Ah shoot. Shoot shoot shoot.

I am having some NOT good thoughts. Maybe you can restore my sanity. This is what I'm thinking (but no worries, no poor choices have been made). Okay, here me out.

Yes, I have a brain which gets addicted to drinking, as it did smoking. I'm sure I'd get addicted to any drug out there, so thank god I've never tried anything else.

Yes, I'm on 40mg prozac for anxiety (it runs in my family, it's clearly a chemical thing), and you are not supposed to drink on prozac.

Yes, I am SUPER excited about my 36 days sober and how much better my life has become in just this short amount of time.

HOWEVER, some of you might remember I tried my Naltrexone experiment. What was so amazing about that drug is that it makes it so you do not have the same reaction to alcohol as you did before you took the medication. I drank MUCH slower and MUCH less for the couple of days I tried it. It was bizarre. I FELT NORMAL.
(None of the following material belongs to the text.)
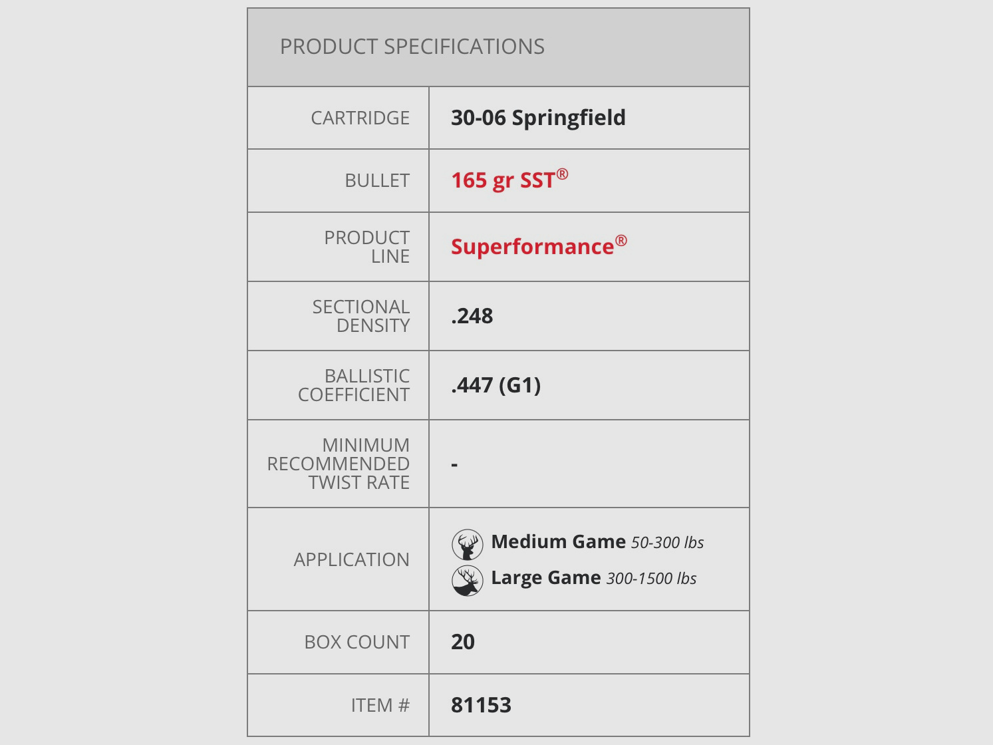Click the Large Game 300-1500 lbs text

[593, 578]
Unfortunately (or fortunately, I don't know), my experiment to be a moderate drinker on Naltrexone came to a crashing halt (no pun intended) when I blacked out and drove. Clearly, Naltrexone, wine, and Prozac do not mix well (surprise, surprise, right??).
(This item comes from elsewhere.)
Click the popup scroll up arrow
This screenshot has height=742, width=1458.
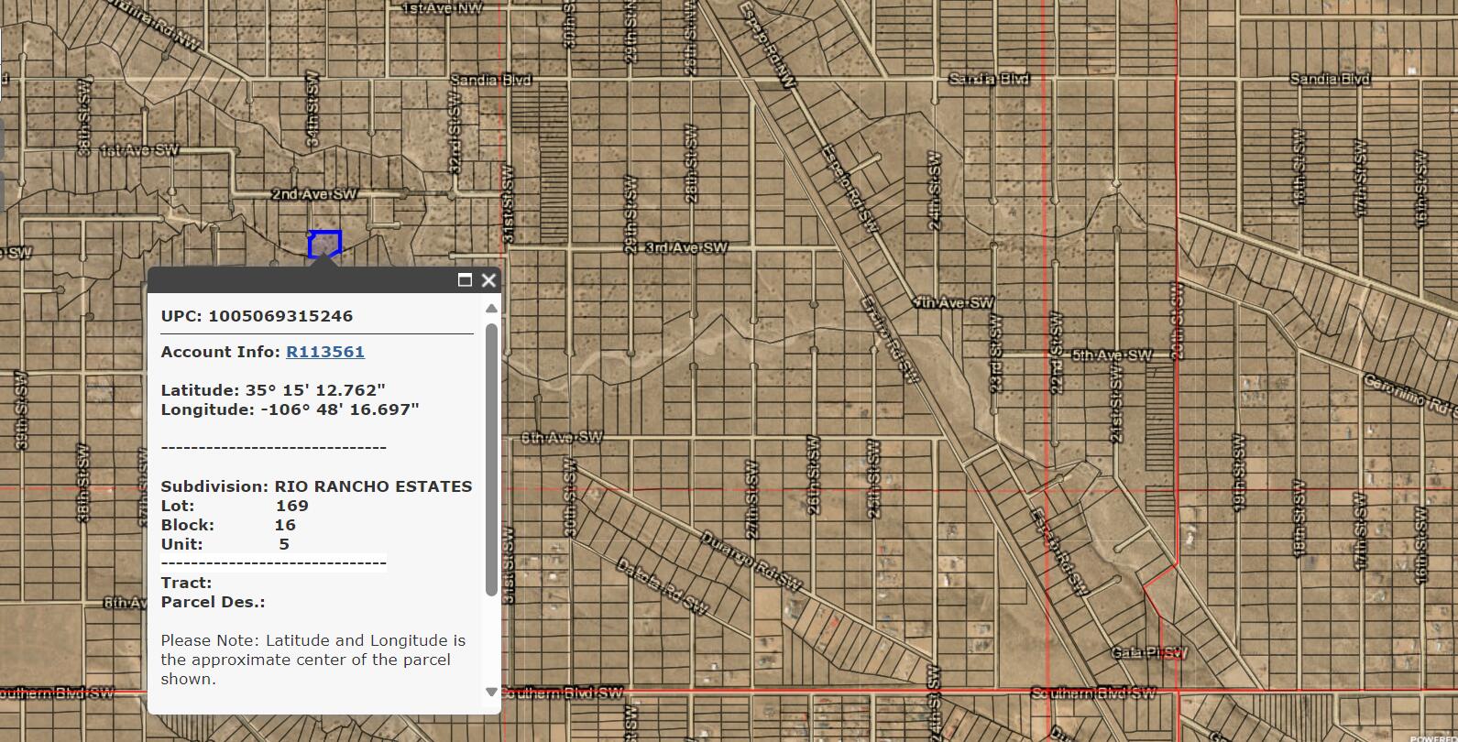point(491,309)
So, you'd think I'd be clear on where I should stand now: No. More. Drinking.

But, you'd be wrong - I'm all of a sudden not clear on it, although I KNOW I should be. In the past couple of days I have been considering the following:

Why don't I continue to wrack up more sober days but, once I have, try moderation again? I KNOW everyone says you can't turn a pickle back into a cucumber, and I agree that WAS the case, but, according to the Sinclair Method, now YOU CAN. And, having tried Naltrexone, I can speak from experience and understand why it would eventually train you to drink less because you don't crave it as you're drinking it - you become normal (it feels like drinking water...you somewhat forget it's there). MY problem was that I had 4 drinks the night I blacked out. I should have told myself I could only have 2, due to the prozac, and stopped it at that (which would have been possible, like the 2 previous nights, because the cravings were down). If that blackout night I had instead just bought, say, 2 airplane bottles of wine for home, I could have had those and only those, had I been on the Naltrexone. Basically, I could make my brain used to just having that amount. Pharmaceutical Extinction. So, why can't I start drinking moderately, on Naltrexone, just like every few weeks having a glass or 2 (that's it) of wine with a friend, having taken a Naltrexone beforehand? I don't want to get back into nightly drinking solo, but why can't I have that, now that I've broken that habit?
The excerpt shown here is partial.